By creating a Distributed Data Mesh, and by loading it with solutions that perform these three functions in a distributed manner, and ensuring that it is high-performing, businesses will be able to quickly and easily access the data in their environment without having to go through the substantial effort of changing the location, structure, and performance of that data.

 

Bringing the Distributed Data Mesh Architecture to Life

 

Now, the Distributed Data Mesh is not a perfect concept, and it’s not fully mature yet.

There is no single solution on the market that creates these meshes and outfits them with all of the core capabilities required to access modern data landscapes. Businesses must assemble these capabilities from a variety of existing solutions, many of which are open source projects. 

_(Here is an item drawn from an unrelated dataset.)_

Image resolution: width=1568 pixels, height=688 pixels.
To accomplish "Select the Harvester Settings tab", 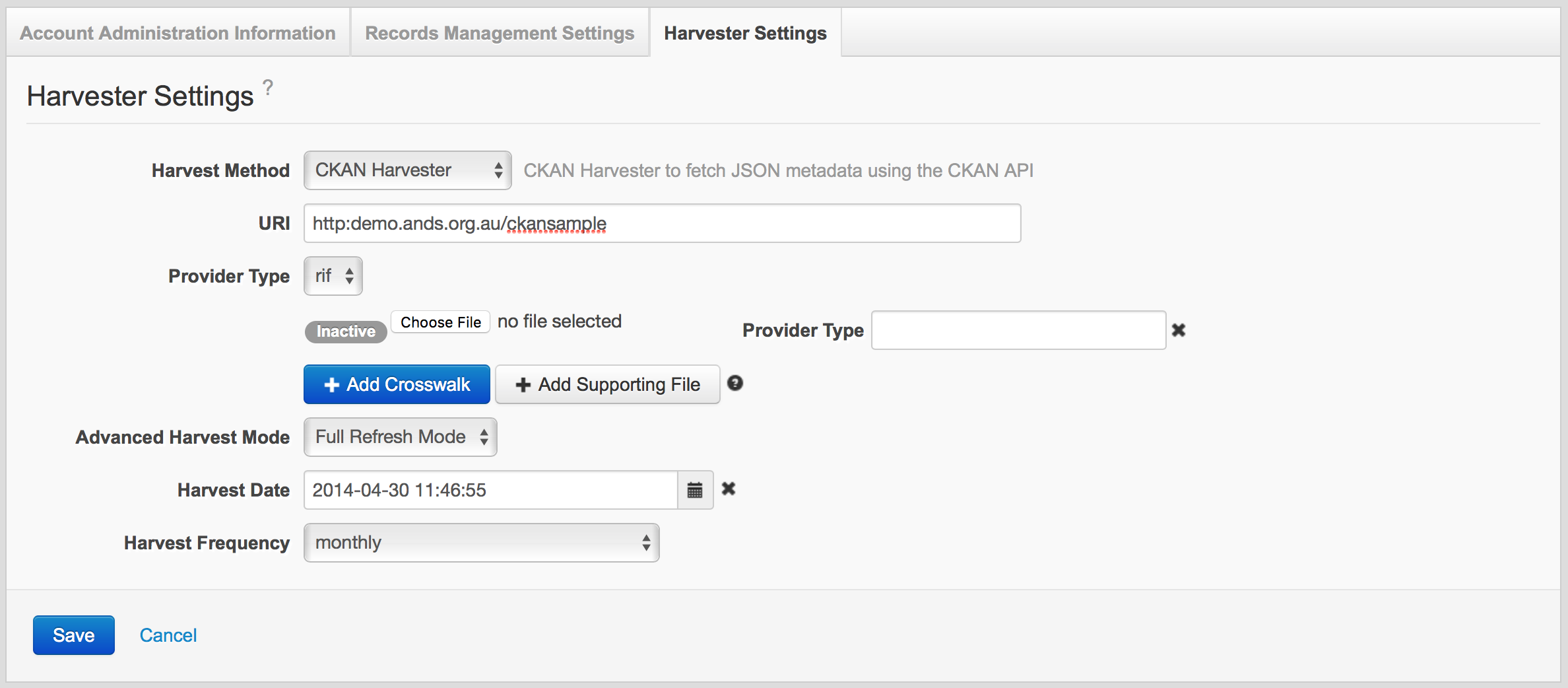I will coord(745,33).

And even when the businesses do assemble a Distributed Data Mesh, the mesh itself carries some downsides. There are additional solutions on the market that make the mesh simpler, easier, and more performant, and we consider these solutions to be essential as well.

One of our portfolio companies — Ampool — focuses on these challenges, and has developed a platform that manages the mesh and ensures data engineers and analysts can quickly and securely access the data it makes available. We suspect many more data mesh solutions will appear soon.  

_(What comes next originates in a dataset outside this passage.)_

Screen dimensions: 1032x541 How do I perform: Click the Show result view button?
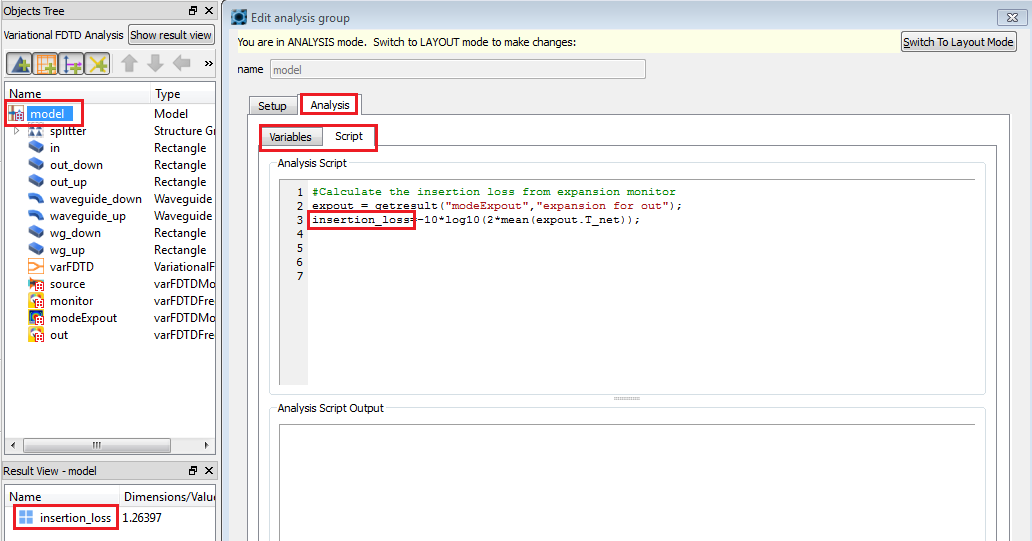click(171, 35)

However, even in its current immature state we believe in the concept of the mesh. We believe it holds the solution to the problem of data access in modern data landscapes, and we believe the tools that create and populate this mesh represent the next wave of meaningful technology growth.

All of the trends that created the need for the Distributed Data Mesh — including the growing volume of data stores, types, and demands — are only going to increase and accelerate. By establishing a mesh-based architecture now, businesses will both solve their existing problems and future-proof their infrastructure against this ongoing wave of transformation. 

If you agree, or if you would simply like to learn more, reach out today. If you are a startup developing mesh-based solutions, reach out and we can discuss whether you might fit into our portfolio of investments in this emerging area.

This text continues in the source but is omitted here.